** RECORDS FOR THIS EXERCISE follows **

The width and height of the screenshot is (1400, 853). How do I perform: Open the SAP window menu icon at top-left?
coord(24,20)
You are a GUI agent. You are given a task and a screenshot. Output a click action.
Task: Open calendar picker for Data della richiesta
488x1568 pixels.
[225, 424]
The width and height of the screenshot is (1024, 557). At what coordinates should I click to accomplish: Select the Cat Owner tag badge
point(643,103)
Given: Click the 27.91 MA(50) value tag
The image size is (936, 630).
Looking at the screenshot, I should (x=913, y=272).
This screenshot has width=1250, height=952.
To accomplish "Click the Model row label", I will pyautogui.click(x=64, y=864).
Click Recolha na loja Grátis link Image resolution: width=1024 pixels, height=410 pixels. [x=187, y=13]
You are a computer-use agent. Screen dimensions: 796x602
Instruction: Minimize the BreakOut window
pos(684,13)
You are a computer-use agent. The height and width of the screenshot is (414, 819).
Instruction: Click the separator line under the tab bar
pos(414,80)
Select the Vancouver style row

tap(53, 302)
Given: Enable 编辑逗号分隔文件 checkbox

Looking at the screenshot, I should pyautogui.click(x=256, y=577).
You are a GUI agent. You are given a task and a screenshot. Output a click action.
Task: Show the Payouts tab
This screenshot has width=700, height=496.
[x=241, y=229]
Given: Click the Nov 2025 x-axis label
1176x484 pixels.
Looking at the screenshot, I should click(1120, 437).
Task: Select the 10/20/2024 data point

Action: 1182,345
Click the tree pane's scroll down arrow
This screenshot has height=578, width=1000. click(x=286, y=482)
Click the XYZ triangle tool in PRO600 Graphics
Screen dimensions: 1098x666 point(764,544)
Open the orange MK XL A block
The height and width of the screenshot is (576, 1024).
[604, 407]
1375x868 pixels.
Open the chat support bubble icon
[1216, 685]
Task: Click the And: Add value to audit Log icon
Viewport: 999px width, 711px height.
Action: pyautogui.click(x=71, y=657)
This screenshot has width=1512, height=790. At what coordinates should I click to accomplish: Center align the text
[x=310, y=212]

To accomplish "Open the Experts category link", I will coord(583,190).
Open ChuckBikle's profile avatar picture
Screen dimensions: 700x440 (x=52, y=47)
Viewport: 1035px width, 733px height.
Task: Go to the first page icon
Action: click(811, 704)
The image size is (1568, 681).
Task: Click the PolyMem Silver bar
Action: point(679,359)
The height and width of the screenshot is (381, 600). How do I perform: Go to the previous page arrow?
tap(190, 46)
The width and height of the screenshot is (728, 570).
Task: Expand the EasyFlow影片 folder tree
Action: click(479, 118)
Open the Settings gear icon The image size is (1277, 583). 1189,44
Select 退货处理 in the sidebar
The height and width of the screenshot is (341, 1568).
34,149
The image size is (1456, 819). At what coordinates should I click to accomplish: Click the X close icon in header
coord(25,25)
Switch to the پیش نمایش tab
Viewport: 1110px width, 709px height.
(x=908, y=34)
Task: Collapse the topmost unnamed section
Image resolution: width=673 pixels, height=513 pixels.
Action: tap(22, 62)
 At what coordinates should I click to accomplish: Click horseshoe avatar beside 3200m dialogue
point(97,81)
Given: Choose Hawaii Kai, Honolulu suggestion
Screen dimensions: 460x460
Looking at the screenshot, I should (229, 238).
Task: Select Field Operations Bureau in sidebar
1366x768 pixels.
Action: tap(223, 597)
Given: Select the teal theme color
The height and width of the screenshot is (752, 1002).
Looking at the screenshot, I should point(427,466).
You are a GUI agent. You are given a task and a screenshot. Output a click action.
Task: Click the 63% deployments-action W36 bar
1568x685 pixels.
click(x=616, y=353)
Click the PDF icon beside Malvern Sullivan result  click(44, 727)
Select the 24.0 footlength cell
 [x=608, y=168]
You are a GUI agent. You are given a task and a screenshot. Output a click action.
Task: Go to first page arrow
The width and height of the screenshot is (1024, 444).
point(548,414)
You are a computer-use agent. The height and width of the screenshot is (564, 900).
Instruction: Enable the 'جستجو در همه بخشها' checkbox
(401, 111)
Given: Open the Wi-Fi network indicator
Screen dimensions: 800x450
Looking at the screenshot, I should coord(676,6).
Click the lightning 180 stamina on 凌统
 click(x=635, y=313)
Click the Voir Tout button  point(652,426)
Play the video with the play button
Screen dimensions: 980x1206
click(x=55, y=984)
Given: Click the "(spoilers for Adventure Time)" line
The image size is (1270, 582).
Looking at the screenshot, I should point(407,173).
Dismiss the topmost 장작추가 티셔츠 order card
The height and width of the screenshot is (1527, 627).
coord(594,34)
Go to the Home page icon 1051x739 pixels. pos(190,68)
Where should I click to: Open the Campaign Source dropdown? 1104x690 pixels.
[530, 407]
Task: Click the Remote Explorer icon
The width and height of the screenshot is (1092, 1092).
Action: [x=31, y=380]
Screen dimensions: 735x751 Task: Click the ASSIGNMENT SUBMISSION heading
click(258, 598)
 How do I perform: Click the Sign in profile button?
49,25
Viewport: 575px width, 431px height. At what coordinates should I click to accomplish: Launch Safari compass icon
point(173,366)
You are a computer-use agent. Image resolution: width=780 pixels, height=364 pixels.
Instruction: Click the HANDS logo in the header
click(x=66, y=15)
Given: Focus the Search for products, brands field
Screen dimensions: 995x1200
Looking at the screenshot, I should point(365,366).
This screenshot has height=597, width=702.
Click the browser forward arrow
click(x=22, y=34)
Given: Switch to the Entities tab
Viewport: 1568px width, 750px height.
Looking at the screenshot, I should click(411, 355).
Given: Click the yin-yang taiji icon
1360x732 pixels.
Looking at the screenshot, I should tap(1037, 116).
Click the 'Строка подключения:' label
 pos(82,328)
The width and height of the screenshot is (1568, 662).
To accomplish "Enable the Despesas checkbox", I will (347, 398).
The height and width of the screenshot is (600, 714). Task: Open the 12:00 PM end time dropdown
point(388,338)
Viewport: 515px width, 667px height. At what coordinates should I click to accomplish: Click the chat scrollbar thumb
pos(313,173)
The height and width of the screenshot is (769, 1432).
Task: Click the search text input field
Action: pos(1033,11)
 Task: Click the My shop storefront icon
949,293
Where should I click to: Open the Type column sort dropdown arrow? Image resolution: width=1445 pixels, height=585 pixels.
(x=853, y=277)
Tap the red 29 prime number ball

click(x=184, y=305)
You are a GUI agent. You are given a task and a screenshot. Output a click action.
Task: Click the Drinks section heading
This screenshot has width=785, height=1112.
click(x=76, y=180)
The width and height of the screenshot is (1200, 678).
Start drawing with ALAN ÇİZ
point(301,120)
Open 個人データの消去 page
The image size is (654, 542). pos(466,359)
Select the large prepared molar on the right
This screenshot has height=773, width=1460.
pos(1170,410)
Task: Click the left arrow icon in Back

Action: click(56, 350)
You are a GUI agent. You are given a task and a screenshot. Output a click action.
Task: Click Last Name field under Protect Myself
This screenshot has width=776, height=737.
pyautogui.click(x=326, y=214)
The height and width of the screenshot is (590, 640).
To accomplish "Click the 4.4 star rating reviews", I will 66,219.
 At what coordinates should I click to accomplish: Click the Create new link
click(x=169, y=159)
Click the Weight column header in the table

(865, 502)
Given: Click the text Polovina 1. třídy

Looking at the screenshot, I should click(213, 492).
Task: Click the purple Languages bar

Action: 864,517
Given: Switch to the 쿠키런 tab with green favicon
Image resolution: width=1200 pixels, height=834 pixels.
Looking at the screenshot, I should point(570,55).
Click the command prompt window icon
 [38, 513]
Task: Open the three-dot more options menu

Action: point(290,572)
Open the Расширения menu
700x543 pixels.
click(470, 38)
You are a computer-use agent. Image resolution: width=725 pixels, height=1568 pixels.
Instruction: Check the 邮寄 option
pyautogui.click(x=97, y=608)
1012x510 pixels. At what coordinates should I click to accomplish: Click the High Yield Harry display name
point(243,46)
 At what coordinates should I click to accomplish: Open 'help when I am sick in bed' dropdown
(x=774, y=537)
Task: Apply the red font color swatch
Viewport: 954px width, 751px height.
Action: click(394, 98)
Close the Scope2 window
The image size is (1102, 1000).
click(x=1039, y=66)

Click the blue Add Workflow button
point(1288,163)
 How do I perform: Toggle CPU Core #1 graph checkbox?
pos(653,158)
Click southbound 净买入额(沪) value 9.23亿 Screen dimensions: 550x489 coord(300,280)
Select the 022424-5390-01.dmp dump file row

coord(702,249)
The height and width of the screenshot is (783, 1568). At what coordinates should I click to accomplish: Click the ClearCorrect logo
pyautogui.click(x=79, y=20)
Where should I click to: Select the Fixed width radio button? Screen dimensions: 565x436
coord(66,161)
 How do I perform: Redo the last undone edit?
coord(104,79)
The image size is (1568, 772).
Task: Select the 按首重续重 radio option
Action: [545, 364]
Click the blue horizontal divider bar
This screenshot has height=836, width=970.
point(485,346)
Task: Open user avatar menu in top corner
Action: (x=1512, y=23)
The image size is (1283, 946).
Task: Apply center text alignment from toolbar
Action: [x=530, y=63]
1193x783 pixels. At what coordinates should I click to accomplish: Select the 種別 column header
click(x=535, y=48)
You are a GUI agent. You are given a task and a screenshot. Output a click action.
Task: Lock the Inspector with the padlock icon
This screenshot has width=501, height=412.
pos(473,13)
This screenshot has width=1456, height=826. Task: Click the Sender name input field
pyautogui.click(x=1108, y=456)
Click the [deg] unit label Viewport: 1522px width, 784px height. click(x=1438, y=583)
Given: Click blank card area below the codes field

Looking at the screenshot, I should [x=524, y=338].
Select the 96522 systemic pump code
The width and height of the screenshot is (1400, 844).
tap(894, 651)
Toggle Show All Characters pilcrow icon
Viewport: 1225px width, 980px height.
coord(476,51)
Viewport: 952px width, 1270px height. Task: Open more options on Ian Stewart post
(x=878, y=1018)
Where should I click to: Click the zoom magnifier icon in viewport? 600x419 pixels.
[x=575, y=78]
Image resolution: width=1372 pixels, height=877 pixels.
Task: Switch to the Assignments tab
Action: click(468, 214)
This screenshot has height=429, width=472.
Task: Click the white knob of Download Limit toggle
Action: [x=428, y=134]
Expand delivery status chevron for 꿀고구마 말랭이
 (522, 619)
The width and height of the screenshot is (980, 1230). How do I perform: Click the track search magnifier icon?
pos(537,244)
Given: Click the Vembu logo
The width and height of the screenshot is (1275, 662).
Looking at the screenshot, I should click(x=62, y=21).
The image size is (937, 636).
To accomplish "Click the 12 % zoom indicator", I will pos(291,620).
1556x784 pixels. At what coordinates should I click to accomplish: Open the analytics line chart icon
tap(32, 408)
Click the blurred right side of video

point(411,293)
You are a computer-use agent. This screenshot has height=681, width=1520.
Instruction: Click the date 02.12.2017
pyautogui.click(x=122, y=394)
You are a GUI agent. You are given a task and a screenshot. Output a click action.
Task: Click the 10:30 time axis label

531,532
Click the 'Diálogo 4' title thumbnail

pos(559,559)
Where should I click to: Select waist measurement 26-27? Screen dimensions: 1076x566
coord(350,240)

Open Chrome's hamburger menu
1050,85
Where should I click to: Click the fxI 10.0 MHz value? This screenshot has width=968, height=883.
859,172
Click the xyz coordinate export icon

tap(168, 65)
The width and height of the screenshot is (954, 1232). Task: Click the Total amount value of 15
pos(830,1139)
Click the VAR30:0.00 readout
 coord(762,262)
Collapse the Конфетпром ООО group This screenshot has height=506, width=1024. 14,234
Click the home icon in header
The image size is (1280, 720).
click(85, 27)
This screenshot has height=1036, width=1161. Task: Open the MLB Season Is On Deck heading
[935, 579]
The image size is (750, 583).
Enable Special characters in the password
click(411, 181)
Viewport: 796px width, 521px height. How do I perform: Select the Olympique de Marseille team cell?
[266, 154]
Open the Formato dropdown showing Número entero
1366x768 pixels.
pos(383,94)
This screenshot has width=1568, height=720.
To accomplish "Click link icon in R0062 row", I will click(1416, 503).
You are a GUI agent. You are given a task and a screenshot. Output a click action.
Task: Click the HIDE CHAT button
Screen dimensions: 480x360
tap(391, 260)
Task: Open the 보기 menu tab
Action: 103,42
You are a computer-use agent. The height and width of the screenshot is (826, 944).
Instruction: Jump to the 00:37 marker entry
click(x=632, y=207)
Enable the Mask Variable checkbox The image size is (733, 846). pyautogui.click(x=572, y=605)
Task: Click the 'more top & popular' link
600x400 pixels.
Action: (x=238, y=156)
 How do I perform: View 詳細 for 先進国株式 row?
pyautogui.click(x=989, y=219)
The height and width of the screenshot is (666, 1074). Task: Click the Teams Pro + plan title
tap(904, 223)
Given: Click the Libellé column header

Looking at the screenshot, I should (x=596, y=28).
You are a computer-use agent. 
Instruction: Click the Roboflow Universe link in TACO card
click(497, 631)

** End of RECORDS FOR THIS EXERCISE **

TASK TO COMPLETE ▸ A copy of each line in the data above that holds the string "will" is needed.

SOLUTION BELOW ▸
To accomplish "Click the Model row label", I will pyautogui.click(x=64, y=864).
To accomplish "Open the Experts category link", I will coord(583,190).
To accomplish "Enable the Despesas checkbox", I will (347, 398).
To accomplish "Click the 4.4 star rating reviews", I will 66,219.
To accomplish "Click the 12 % zoom indicator", I will pos(291,620).
To accomplish "Click link icon in R0062 row", I will click(1416, 503).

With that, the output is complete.